Other sights: Plague Chapel, ruins of a water mill, folk building
The area has been inhabited since the Paleolithic period. Among the archaeological findings in the border of the city, there was an obsidian axe, an antler hat, and a stone pot. There were findings also from the early Iron Age and coins from the Roman Age. The most important finding from the perspective of music history is the 2nd century bronze trombone, the oldest musical object found in Hungary.
One theory about the name of the city is that is comes from the Hungarian word for swampy, 'zsombék'. Others believe that the name comes from the Latin word Sambucus, meaning elderberry. The settlement formed at the crossroads Fehérvár, Esztergom and Buda, it's founder was probably a knight names Aynard, who was given a land here by the king.
Sometime before 1234, the Premontre provost was relocated from Váradhegyfok to Zsámbék. There is a document from 1258 about the Aynard family giving a donation to the provost.
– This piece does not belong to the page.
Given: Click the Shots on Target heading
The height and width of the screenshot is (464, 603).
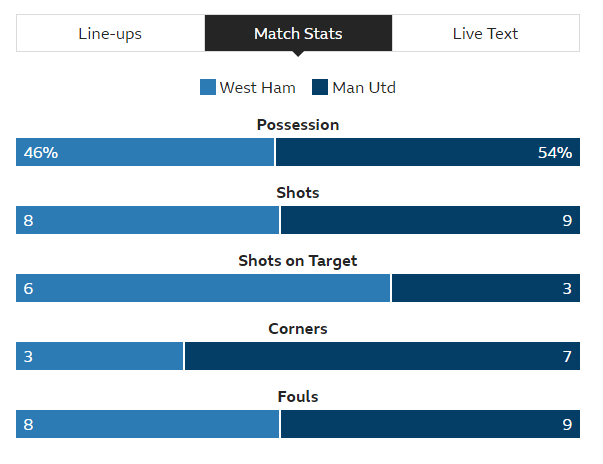Looking at the screenshot, I should click(x=298, y=261).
The area was taken from the family by King Sigismund who gave it to János Maróthi. Zsámbék received the rank of market town from King Matthias in 1467 and the monastery was given to the Pauline order in 1475. During the Ottoman wars, the forte of the town was part of the border castle system, which resulted in constant attacks on the population.
The castle has many owners in the following years (including the Ottoman armies who rebuilt it). Zsámbék later became a land of the Zichy family who brought German settlers to the town between 1710-1720. Today, due to the forced relocation of Germans after World War II, only a small percentage of the population of Zsámbék is of German origin.